LUNGA CODA AL TRIBUNALE DI NAPOLI
Vincenzo De Luca è, e resta, governatore. Almeno per ora. Lo ha deciso la prima sezione civile del Tribunale di Napoli, mantenendo in sella il presidente della Campania che, a causa di una sua condanna precedente in primo grado per abuso di ufficio, in base alla legge Severino il 27 giugno era stato sospeso. Ma che, dopo aver fatto ricorso, era tornato a svolgere le funzioni di governatore perché gli effetti della norma erano stati a loro volta sospesi da un provvedimento d’urgenza del Tribunale.
«Una bella pagina di giustizia», esulta l’ex sindaco di Salerno che, tra mille polemiche, era stato candidato dal Pd, facendo valere il fatto che secondo la legge potesse correre per la carica: anche se su di lui, in attesa dell’esito definitivo del processo, incombeva la sospensione fino a 18 mesi dalla carica.
Il Tribunale di Napoli ha confermato il «congelamento». Perché — hanno spiegato nella motivazione Raffaele Sdino e Anna Scognamiglio, giudici della prima sezione, presieduta da Umberto Antico — la sospensione di De Luca «comporterebbe la lesione irreversibile del suo diritto soggettivo all’elettorato passivo, posto il limite temporale del mandato elettivo».
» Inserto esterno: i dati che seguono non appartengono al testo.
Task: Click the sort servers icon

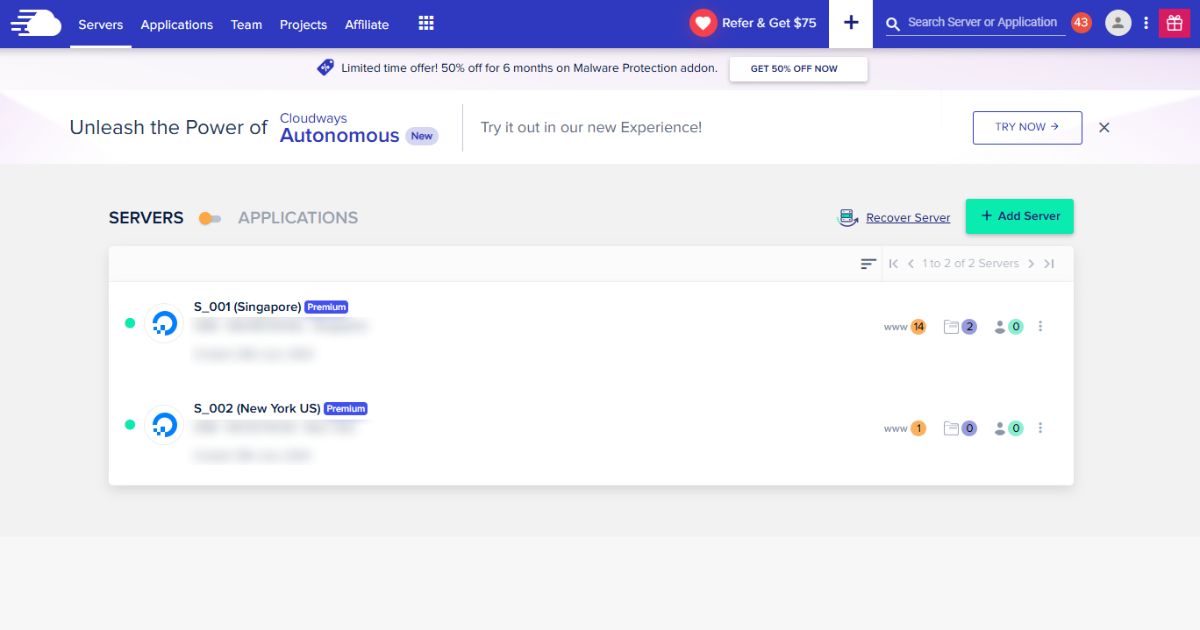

Così i magistrati hanno trasmesso gli atti alla Corte costituzionale sospendendo il procedimento in attesa della decisione della Consulta su quella norma. Il ragionamento del collegio è preventivo: il mandato di De Luca è in corso e non prevede tempi supplementari. Quindi, ove mai la legge Severino venisse dichiarata incostituzionale, lui non potrebbe ottenere riparazione. Dunque deve svolgerlo ora.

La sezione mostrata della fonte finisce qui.